>> START Provided entries
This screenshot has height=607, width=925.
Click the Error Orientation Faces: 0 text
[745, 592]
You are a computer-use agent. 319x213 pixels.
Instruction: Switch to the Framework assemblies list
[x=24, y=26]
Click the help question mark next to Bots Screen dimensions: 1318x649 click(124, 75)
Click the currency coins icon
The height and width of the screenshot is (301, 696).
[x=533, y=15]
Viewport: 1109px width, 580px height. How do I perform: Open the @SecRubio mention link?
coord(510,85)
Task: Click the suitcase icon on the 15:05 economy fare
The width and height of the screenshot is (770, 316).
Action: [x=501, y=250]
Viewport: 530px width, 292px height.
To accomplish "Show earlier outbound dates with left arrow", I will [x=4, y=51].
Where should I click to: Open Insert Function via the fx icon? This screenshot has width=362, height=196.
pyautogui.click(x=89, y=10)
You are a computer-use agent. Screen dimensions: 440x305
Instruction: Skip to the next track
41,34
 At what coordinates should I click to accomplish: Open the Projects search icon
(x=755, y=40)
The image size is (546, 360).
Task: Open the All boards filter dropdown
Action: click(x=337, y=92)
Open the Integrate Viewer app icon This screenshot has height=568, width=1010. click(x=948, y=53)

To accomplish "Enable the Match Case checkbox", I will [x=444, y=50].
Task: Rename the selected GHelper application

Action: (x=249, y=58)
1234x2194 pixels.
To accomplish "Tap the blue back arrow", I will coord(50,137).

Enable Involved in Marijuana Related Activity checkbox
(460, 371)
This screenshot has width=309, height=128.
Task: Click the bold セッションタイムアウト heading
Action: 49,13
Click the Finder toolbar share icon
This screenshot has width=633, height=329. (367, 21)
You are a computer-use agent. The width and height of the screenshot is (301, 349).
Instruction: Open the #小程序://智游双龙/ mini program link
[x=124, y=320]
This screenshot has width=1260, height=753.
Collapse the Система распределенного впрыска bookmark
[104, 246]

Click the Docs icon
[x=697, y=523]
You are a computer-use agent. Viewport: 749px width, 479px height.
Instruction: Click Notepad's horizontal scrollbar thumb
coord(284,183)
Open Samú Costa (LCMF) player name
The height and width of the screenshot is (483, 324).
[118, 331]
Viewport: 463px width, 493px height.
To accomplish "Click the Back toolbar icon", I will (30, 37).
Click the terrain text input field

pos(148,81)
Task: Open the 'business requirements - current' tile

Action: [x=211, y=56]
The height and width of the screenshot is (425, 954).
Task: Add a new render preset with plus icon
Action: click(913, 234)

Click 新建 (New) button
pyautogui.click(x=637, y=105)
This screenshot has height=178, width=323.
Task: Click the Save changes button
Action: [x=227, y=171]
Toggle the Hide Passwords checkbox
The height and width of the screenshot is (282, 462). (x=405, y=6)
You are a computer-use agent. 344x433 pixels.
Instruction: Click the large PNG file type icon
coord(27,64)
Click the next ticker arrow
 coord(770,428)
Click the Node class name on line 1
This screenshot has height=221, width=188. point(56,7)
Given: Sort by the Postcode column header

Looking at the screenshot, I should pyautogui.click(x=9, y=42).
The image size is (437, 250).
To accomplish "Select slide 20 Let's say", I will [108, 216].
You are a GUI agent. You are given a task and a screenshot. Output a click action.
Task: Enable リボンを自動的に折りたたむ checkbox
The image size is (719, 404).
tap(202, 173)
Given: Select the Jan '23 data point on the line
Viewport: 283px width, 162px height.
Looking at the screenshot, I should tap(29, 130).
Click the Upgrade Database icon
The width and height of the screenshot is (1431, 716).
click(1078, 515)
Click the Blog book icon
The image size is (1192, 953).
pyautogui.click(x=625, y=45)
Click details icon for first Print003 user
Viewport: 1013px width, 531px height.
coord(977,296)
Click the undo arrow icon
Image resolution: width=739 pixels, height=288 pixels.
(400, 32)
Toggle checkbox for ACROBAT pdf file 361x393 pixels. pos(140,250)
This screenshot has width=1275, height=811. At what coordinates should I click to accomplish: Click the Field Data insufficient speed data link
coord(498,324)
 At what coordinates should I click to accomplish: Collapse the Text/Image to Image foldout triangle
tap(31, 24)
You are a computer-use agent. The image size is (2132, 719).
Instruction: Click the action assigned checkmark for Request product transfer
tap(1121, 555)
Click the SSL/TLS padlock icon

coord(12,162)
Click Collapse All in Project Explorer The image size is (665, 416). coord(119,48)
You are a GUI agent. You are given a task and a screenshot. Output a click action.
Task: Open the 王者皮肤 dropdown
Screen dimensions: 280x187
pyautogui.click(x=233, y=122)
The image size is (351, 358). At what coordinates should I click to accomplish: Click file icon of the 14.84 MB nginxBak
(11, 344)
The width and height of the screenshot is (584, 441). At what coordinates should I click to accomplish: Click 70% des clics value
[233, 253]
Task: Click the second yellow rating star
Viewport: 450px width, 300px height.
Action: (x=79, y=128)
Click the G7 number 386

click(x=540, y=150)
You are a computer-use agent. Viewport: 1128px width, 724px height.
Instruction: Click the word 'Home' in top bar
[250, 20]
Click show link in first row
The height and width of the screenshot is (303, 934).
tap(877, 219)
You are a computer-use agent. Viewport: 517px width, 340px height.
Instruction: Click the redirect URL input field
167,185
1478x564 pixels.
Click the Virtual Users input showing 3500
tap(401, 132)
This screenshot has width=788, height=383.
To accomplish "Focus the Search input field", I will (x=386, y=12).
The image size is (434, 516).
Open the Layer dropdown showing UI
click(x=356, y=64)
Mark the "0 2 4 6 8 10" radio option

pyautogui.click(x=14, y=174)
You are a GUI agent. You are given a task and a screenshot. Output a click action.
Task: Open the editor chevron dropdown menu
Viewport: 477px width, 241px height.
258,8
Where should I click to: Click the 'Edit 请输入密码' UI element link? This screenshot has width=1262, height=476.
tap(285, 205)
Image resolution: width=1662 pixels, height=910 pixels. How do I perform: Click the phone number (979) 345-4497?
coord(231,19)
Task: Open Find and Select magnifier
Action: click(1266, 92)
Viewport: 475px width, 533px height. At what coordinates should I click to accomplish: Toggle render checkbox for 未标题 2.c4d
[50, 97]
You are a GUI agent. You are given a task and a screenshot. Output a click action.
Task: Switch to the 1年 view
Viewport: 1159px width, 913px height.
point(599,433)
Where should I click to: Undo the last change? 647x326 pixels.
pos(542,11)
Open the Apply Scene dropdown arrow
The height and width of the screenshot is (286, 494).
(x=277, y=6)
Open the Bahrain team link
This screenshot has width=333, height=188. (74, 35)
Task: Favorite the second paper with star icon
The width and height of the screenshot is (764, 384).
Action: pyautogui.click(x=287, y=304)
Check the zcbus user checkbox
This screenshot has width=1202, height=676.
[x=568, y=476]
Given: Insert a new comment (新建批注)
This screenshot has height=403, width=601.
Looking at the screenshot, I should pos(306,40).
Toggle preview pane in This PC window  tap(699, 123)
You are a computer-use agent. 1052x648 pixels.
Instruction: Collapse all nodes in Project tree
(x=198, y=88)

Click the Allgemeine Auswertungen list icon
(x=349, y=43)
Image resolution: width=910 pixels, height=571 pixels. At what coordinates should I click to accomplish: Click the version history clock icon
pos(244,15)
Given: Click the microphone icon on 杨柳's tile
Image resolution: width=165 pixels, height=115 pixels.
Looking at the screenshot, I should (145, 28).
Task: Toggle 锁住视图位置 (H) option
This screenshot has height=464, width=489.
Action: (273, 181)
>> END Provided entries
> What to work on: Copy the records again, swapping each "computer-use agent" for "screen assistant" and leaving everything else unchanged.

> Solved exercise:
This screenshot has height=607, width=925.
Click the Error Orientation Faces: 0 text
[745, 592]
You are a screen assistant. 319x213 pixels.
Instruction: Switch to the Framework assemblies list
[x=24, y=26]
Click the help question mark next to Bots Screen dimensions: 1318x649 click(124, 75)
Click the currency coins icon
The height and width of the screenshot is (301, 696).
[x=533, y=15]
Viewport: 1109px width, 580px height. How do I perform: Open the @SecRubio mention link?
coord(510,85)
Task: Click the suitcase icon on the 15:05 economy fare
The width and height of the screenshot is (770, 316).
Action: [x=501, y=250]
Viewport: 530px width, 292px height.
To accomplish "Show earlier outbound dates with left arrow", I will [x=4, y=51].
Where should I click to: Open Insert Function via the fx icon? This screenshot has width=362, height=196.
pyautogui.click(x=89, y=10)
You are a screen assistant. Screen dimensions: 440x305
Instruction: Skip to the next track
41,34
 At what coordinates should I click to accomplish: Open the Projects search icon
(x=755, y=40)
The image size is (546, 360).
Task: Open the All boards filter dropdown
Action: click(x=337, y=92)
Open the Integrate Viewer app icon This screenshot has height=568, width=1010. click(x=948, y=53)

To accomplish "Enable the Match Case checkbox", I will [x=444, y=50].
Task: Rename the selected GHelper application

Action: (x=249, y=58)
1234x2194 pixels.
To accomplish "Tap the blue back arrow", I will coord(50,137).

Enable Involved in Marijuana Related Activity checkbox
(460, 371)
This screenshot has width=309, height=128.
Task: Click the bold セッションタイムアウト heading
Action: 49,13
Click the Finder toolbar share icon
This screenshot has width=633, height=329. (367, 21)
You are a screen assistant. The width and height of the screenshot is (301, 349).
Instruction: Open the #小程序://智游双龙/ mini program link
[x=124, y=320]
This screenshot has width=1260, height=753.
Collapse the Система распределенного впрыска bookmark
[104, 246]

Click the Docs icon
[x=697, y=523]
You are a screen assistant. Viewport: 749px width, 479px height.
Instruction: Click Notepad's horizontal scrollbar thumb
coord(284,183)
Open Samú Costa (LCMF) player name
The height and width of the screenshot is (483, 324).
[118, 331]
Viewport: 463px width, 493px height.
To accomplish "Click the Back toolbar icon", I will (30, 37).
Click the terrain text input field

pos(148,81)
Task: Open the 'business requirements - current' tile

Action: [x=211, y=56]
The height and width of the screenshot is (425, 954).
Task: Add a new render preset with plus icon
Action: click(913, 234)

Click 新建 (New) button
pyautogui.click(x=637, y=105)
This screenshot has height=178, width=323.
Task: Click the Save changes button
Action: [x=227, y=171]
Toggle the Hide Passwords checkbox
The height and width of the screenshot is (282, 462). (x=405, y=6)
You are a screen assistant. 344x433 pixels.
Instruction: Click the large PNG file type icon
coord(27,64)
Click the next ticker arrow
 coord(770,428)
Click the Node class name on line 1
This screenshot has height=221, width=188. point(56,7)
Given: Sort by the Postcode column header

Looking at the screenshot, I should pyautogui.click(x=9, y=42).
The image size is (437, 250).
To accomplish "Select slide 20 Let's say", I will [108, 216].
You are a GUI agent. You are given a task and a screenshot. Output a click action.
Task: Enable リボンを自動的に折りたたむ checkbox
The image size is (719, 404).
tap(202, 173)
Given: Select the Jan '23 data point on the line
Viewport: 283px width, 162px height.
Looking at the screenshot, I should tap(29, 130).
Click the Upgrade Database icon
The width and height of the screenshot is (1431, 716).
click(1078, 515)
Click the Blog book icon
The image size is (1192, 953).
pyautogui.click(x=625, y=45)
Click details icon for first Print003 user
Viewport: 1013px width, 531px height.
coord(977,296)
Click the undo arrow icon
Image resolution: width=739 pixels, height=288 pixels.
(400, 32)
Toggle checkbox for ACROBAT pdf file 361x393 pixels. pos(140,250)
This screenshot has width=1275, height=811. At what coordinates should I click to accomplish: Click the Field Data insufficient speed data link
coord(498,324)
 At what coordinates should I click to accomplish: Collapse the Text/Image to Image foldout triangle
tap(31, 24)
You are a screen assistant. The image size is (2132, 719).
Instruction: Click the action assigned checkmark for Request product transfer
tap(1121, 555)
Click the SSL/TLS padlock icon

coord(12,162)
Click Collapse All in Project Explorer The image size is (665, 416). coord(119,48)
You are a GUI agent. You are given a task and a screenshot. Output a click action.
Task: Open the 王者皮肤 dropdown
Screen dimensions: 280x187
pyautogui.click(x=233, y=122)
The image size is (351, 358). At what coordinates should I click to accomplish: Click file icon of the 14.84 MB nginxBak
(11, 344)
The width and height of the screenshot is (584, 441). At what coordinates should I click to accomplish: Click 70% des clics value
[233, 253]
Task: Click the second yellow rating star
Viewport: 450px width, 300px height.
Action: (x=79, y=128)
Click the G7 number 386

click(x=540, y=150)
You are a screen assistant. Viewport: 1128px width, 724px height.
Instruction: Click the word 'Home' in top bar
[250, 20]
Click show link in first row
The height and width of the screenshot is (303, 934).
tap(877, 219)
You are a screen assistant. Viewport: 517px width, 340px height.
Instruction: Click the redirect URL input field
167,185
1478x564 pixels.
Click the Virtual Users input showing 3500
tap(401, 132)
This screenshot has width=788, height=383.
To accomplish "Focus the Search input field", I will (x=386, y=12).
The image size is (434, 516).
Open the Layer dropdown showing UI
click(x=356, y=64)
Mark the "0 2 4 6 8 10" radio option

pyautogui.click(x=14, y=174)
You are a GUI agent. You are given a task and a screenshot. Output a click action.
Task: Open the editor chevron dropdown menu
Viewport: 477px width, 241px height.
258,8
Where should I click to: Click the 'Edit 请输入密码' UI element link? This screenshot has width=1262, height=476.
tap(285, 205)
Image resolution: width=1662 pixels, height=910 pixels. How do I perform: Click the phone number (979) 345-4497?
coord(231,19)
Task: Open Find and Select magnifier
Action: click(1266, 92)
Viewport: 475px width, 533px height. At what coordinates should I click to accomplish: Toggle render checkbox for 未标题 2.c4d
[50, 97]
You are a GUI agent. You are given a task and a screenshot. Output a click action.
Task: Switch to the 1年 view
Viewport: 1159px width, 913px height.
point(599,433)
Where should I click to: Undo the last change? 647x326 pixels.
pos(542,11)
Open the Apply Scene dropdown arrow
The height and width of the screenshot is (286, 494).
(x=277, y=6)
Open the Bahrain team link
This screenshot has width=333, height=188. (74, 35)
Task: Favorite the second paper with star icon
The width and height of the screenshot is (764, 384).
Action: pyautogui.click(x=287, y=304)
Check the zcbus user checkbox
This screenshot has width=1202, height=676.
[x=568, y=476]
Given: Insert a new comment (新建批注)
This screenshot has height=403, width=601.
Looking at the screenshot, I should pos(306,40).
Toggle preview pane in This PC window  tap(699, 123)
You are a screen assistant. 1052x648 pixels.
Instruction: Collapse all nodes in Project tree
(x=198, y=88)

Click the Allgemeine Auswertungen list icon
(x=349, y=43)
Image resolution: width=910 pixels, height=571 pixels. At what coordinates should I click to accomplish: Click the version history clock icon
pos(244,15)
Given: Click the microphone icon on 杨柳's tile
Image resolution: width=165 pixels, height=115 pixels.
Looking at the screenshot, I should (145, 28).
Task: Toggle 锁住视图位置 (H) option
This screenshot has height=464, width=489.
Action: (273, 181)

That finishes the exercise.